Iowa reporter goes to prison trial during Black Lives Matter protest

The trial of journalist Andrea Sahouri began on Monday with a policeman declaring that he had no choice but to arrest her during last year’s racial justice protests in Des Moines, Iowa, because she did not leave the area after he spread Pepper Spray.

Sahouri, public security reporter for the Des Moines Register, is one of 116 journalists arrested or detained while covering Black Lives Matter protests that broke out after George Floyd’s death, according to the U.S. Press Freedom Tracker, but she is the first to be taken to the trials. She is accused of omission of dispersion and interference in official acts, both contraventions.

“This is the case for a journalist arrested for doing her job,” defense lawyer Nicholas Klinefeldt said during opening remarks.

The case has attracted wide conviction in journalists and press freedom advocacy groups. At least 11 other journalists still face charges related to incidents that occurred during the Black Lives Matter demonstrations. Sahouri is the first journalist arrested while covering a protest whose case went on trial since Jenni Monet was acquitted in 2018 of trespassing charges while covering demonstrations against a pipeline in the Standing Rock Indian reservation, according to the Press Freedom Tracker of USA.

“When reporters are arrested, beaten or prevented from doing their jobs, it is not an attack on a single journalist or a media company,” wrote the Register’s editorial board last month. “It is an attack on everyone’s rights to be informed and to hold those in power accountable for their actions.”
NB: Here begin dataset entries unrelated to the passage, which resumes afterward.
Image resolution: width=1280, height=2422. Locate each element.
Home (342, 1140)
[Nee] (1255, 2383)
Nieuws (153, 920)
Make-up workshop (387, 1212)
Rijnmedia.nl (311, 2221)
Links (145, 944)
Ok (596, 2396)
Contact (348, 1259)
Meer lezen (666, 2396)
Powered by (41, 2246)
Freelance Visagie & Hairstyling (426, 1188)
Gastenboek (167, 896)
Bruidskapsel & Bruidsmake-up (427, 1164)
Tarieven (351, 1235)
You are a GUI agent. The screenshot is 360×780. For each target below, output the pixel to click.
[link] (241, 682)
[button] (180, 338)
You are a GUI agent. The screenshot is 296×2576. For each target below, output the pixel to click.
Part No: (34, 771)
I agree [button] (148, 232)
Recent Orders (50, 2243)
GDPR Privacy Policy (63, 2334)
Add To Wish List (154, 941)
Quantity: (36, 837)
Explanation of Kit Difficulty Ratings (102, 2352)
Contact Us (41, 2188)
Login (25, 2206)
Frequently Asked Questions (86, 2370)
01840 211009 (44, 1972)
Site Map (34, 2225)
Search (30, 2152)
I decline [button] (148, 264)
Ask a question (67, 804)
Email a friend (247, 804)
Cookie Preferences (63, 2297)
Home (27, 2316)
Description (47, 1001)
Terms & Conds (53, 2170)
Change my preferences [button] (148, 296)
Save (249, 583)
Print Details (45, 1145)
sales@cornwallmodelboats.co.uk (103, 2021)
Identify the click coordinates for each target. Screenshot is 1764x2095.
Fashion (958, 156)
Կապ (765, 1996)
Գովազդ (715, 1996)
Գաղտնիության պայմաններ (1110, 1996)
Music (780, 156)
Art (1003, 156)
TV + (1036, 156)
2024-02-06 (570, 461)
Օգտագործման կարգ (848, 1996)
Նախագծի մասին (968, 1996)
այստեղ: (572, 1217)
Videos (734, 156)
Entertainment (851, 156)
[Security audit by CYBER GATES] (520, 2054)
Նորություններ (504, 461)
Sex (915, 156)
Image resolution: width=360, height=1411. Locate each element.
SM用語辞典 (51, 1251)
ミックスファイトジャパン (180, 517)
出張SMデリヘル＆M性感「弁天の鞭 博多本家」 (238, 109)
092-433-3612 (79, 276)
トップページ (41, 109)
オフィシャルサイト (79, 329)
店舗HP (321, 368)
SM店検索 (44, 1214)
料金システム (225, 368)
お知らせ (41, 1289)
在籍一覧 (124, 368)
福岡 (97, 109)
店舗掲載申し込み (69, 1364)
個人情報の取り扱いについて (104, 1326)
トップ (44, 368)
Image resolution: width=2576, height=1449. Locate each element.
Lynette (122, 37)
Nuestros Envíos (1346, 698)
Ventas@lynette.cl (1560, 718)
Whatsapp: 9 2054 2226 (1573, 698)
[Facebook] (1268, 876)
The police applied pepper spray and arrested Sahouri and her boyfriend at the time, Spenser Robnett, who said he was accompanying her for security reasons on May 31, while she was covering a protest outside a mall in Des Moines. Robnett is accused of trying to get her away from the police officer who arrested her and is on trial with her. If convicted, they could face fines and prison terms.

Do you have information to share about this story? Contact us.

The prosecution team told jurors on Monday that the misdemeanor case revolves around “three very simple issues”: whether Sahouri and Robnett should disperse, whether they dispersed and whether they tried to distance themselves from the arresting police officer.

Prosecutors accuse Sahouri and Robnett of refusing to disperse law orders – issued 92 minutes before his arrest – after some protesters started vandalizing companies and throwing objects at police officers around the Merle Hay Mall in Des Moines, and argue that their role as a journalist doesn t give her a special status to stay in the area.

Protesters gathered at the mall because it was the last place where Abdi Sharif, a teenager from a family of Somali immigrants, was seen alive before disappearing in January 2020. His body was discovered in a river in May. The police considered the death a suicide, which his family finds difficult to believe. Des Moines police also said they acted “tirelessly” in the investigation, which Sarif’s family and activists criticized as lackluster. The Des Moines Black Liberation Movement called for a more thorough investigation last year.

Luke Wilson, the arresting officer, arrested Sahouri outside a Verizon Wireless store across the street from the mall. At the booth on Monday, Wilson said he used a “nebulizer” to implant pepper spray into a group of people outside the Verizon store to make them disperse and then took Sahouri into custody because she was still there.

“Since she has not left, I am obliged to arrest her because she has not dispersed,” said Wilson. When Robnett tried to get Sahouri out of his grip, Wilson said, he sprayed more pepper spray to “keep track of the situation and keep track of Ms. Sahouri.”

In a video that Sahouri recorded in police custody that night, she said she had told the police several times that she was a reporter for The Register. However, she said, “the police deliberately caught me, sprayed my face with pepper spray and then arrested me in the back seat of a police car.”

Wilson said he came to a chaotic scene in which people were throwing stones and water bottles at the police and that he did not realize that he had not activated his body’s camera. He also said he was wearing a gas mask and riot gear and did not hear Sahouri say that she was a member of the media.

Prosecutors tried to prevent Sahouri’s defense team from discussing her work as a reporter, arguing that it was irrelevant and that the police believed she was one of the protesters, according to the court records. In a police report, a police officer described Sahouri as “dressed very casually and looked like many other subjects on this date”.

The trial is scheduled to resume on Tuesday morning.